Les barrages routiers qui paralysent Mayotte depuis quatre semaines sont maintenus et la grève générale se poursuit, ont annoncé mercredi les organisateurs du mouvement social qui secoue l'archipel de l'océan Indien depuis plus de trois semaines, en dépit d'un accord conclu avec le gouvernement mardi soir.

Alors qu'une délégation des organisateurs du mouvement avait annoncé mardi soir qu'ils demanderaient mercredi à la population la levée des barrages, l'ensemble des membres du collectif et de l'intersyndicale, réunis mercredi avec des représentants de chaque barrage, ont finalement décidé de poursuivre le mouvement, estimant que "des points manquaient" dans l'accord de principe trouvé avec la ministre des Outre-mer Annick Girardin, notamment en matière de sécurité. 

Tous les organisateurs du mouvement ont dû jurer lors de cette réunion sur le Coran (la population de Mayotte est à 95% musulmane) qu'ils "ne trahiront pas le mouvement".

Au bout de cinq heures de négociations mardi soir avec la ministre des Outre-mer Annick Girardin, l'un des porte-paroles du mouvement social, Fatihou Ibrahime, avait salué "des avancées réelles". "Le plan de lutte contre l'insécurité est acté", s'était-il réjoui à la sortie des négociations.

"Nous avons demandé 15 mesures d'urgence supplémentaires, la ministre s'est engagée à remettre plus d'Etat sur le territoire", avait-il ajouté.

Parmi ces 15 mesures, qui s'ajoutent à une première série annoncée par la ministre lundi, la lutte contre les attestations d'hébergement et de paternité de complaisance, la mise en place de navires supplémentaire contre l'immigration clandestine, la reconnaissance des associations luttant contre l'insécurité, la lutte contre l'habitat clandestin et le démantèlement des bandes sources d'insécurité.

Mais les organisateurs réclament désormais davantage, comme par exemple que les victimes des actes de violence soient considérées comme des victimes de terrorisme, et accompagnées comme telles par les pouvoirs publics, a expliqué un des porte-paroles, Salim Naoulida.

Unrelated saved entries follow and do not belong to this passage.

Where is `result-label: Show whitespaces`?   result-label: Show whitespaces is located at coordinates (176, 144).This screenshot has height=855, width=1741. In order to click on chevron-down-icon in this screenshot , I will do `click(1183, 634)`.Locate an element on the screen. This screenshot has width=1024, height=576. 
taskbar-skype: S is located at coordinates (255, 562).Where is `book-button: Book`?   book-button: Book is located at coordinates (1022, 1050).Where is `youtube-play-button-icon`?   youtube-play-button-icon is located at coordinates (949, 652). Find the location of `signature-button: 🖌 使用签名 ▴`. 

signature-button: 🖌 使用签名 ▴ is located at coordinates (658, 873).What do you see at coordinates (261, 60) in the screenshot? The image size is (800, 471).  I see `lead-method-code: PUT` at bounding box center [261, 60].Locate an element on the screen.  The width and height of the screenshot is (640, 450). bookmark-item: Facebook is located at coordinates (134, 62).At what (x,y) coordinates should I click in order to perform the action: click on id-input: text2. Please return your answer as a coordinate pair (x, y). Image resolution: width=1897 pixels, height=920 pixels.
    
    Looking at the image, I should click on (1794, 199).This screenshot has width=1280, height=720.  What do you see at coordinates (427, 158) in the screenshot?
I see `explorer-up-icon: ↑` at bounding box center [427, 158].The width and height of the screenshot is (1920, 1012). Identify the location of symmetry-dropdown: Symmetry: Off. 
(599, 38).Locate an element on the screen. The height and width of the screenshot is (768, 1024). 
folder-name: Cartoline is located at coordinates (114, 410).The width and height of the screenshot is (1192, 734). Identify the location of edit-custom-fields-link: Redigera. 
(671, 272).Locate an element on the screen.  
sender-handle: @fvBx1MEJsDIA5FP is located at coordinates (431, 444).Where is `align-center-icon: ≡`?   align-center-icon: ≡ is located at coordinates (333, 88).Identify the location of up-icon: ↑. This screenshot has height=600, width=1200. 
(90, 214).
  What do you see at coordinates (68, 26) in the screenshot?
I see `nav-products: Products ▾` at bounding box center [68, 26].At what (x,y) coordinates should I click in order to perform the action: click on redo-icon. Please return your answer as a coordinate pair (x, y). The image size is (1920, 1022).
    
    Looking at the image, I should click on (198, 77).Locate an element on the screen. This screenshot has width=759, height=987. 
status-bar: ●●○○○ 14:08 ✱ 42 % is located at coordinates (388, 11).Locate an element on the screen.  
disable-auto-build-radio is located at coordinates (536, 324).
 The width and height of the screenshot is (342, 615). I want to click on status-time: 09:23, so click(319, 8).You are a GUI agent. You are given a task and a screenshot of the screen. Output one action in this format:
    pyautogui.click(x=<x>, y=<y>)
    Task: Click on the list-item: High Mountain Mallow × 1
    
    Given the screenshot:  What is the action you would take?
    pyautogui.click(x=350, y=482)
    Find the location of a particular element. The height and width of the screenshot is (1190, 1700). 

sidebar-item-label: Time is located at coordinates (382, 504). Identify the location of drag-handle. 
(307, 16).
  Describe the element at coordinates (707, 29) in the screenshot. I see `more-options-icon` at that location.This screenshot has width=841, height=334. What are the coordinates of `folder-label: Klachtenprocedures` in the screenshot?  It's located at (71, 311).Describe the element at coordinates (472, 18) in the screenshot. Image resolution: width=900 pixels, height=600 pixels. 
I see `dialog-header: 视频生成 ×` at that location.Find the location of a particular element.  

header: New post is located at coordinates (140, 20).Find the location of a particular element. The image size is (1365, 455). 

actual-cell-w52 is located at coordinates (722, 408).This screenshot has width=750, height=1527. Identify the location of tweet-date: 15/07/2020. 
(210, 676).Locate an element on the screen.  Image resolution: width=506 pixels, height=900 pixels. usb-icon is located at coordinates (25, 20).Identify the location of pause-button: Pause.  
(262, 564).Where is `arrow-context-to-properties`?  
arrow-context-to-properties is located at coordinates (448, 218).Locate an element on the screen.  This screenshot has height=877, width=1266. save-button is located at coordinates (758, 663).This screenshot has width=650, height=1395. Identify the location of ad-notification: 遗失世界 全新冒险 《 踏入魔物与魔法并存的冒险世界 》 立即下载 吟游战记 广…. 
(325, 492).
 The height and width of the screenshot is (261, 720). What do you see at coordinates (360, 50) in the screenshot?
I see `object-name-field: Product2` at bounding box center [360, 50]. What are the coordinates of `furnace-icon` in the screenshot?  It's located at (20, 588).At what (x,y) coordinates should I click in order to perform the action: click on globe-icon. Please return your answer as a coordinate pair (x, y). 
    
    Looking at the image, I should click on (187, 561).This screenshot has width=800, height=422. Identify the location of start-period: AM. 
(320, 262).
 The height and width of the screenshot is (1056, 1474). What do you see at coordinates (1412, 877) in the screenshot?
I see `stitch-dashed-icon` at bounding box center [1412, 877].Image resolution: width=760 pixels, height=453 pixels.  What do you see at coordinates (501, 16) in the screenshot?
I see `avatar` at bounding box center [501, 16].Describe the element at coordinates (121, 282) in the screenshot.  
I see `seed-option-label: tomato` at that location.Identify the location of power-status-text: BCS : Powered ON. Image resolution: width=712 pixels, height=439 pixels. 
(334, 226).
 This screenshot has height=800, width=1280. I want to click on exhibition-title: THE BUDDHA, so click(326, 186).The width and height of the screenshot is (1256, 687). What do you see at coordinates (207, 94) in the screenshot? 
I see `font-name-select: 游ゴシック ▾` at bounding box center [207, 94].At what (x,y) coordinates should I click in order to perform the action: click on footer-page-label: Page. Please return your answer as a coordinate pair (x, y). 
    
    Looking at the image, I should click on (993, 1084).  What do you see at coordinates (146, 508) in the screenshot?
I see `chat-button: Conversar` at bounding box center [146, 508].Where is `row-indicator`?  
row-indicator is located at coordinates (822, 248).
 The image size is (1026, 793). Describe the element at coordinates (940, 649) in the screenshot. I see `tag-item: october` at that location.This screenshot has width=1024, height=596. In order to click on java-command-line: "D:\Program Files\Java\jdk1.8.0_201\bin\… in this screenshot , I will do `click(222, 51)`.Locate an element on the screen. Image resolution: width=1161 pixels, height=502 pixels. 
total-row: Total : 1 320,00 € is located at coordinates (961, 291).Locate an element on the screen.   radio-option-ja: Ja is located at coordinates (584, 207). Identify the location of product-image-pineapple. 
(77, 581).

Ils ont également dénoncé la communication du ministère des Outre-mer mardi soir, qui juste à l'issue de cinq heures de négociations, a annoncé "la construction d'un accord mettant un terme à la crise de Mayotte", alors que les syndicalistes annonçaient qu'ils allaient consulter la population sur la suite du mouvement et demander la levée des barrages au moins pendant un mois, délai sur lequel Annick Girardin s'était engagée pour apporter des réponses en termes de sécurité et de présence de l'Etat sur le territoire.

"Cela a été perçu comme une trahison, j'ai été accusé de tous les maux", a expliqué un autre porte-parole, Saïd Hachim. Il a expliqué que dans les mesures annoncées la veille par la ministre, le sentiment qui prédominait était qu'"il n'y avait pas de sincérité".

Les organisateurs avaient annoncé qu'ils présenteraient l'accord mercredi matin sur la place de la République du chef-lieu Mamoudzou, mais finalement ce rendez-vous n'a pas eu lieu.

Sur le barrage de Koungou, les manifestants avaient assuré avant même la décision qu'ils continueraient à bloquer. "On va rester là jusqu'à ce que l'État comprenne", a dit Said Saindu, 36 ans, fonctionnaire. "Rien n'a été signé, ce ne sont que des paroles en l'air".

Rentrée à Paris dans la foulée de ces pourparlers, Mme Girardin a dit devant les députés n'avoir "jamais pensé que (sa) visite règlerait tout", jugeant que "c'est la confiance qui doit être renouée".

Elle avait souhaité la veille "le retour au calme", alors que se profile dimanche une élection législative partielle.

Première maternité de France

Avant ces négociations, plusieurs milliers de personnes avaient manifesté à Mamoudzou mardi contre l'insécurité et l'immigration clandestine en provenance des Comores, à 70 km de là, mais aussi pour réclamer davantage d'actions de l'Etat. Entre 200 à 300 manifestants avaient dans le même temps investi le conseil départemental pour dénoncer la "trahison" de certains élus qui avaient accepté la veille de discuter avec la ministre.

Lundi, la ministre avait annoncé une série de mesures en matière de sécurité et de lutte contre l'immigration irrégulière, dont des effectifs de gendarmes supplémentaires.

Elle a aussi évoqué le chantier, qui fait débat, d'un possible statut d'extraterritorialité pour l'hôpital, dont la maternité est la première de France avec chaque année quelque 10.000 naissances d'enfants, pour beaucoup de mères venues des Comores voisines en situation irrégulière. 

"En 2015, plus d'un adulte sur deux vivant à Mayotte n'y est pas né", et les natifs des Comores "représentent 42% de la population du département", selon l'Insee.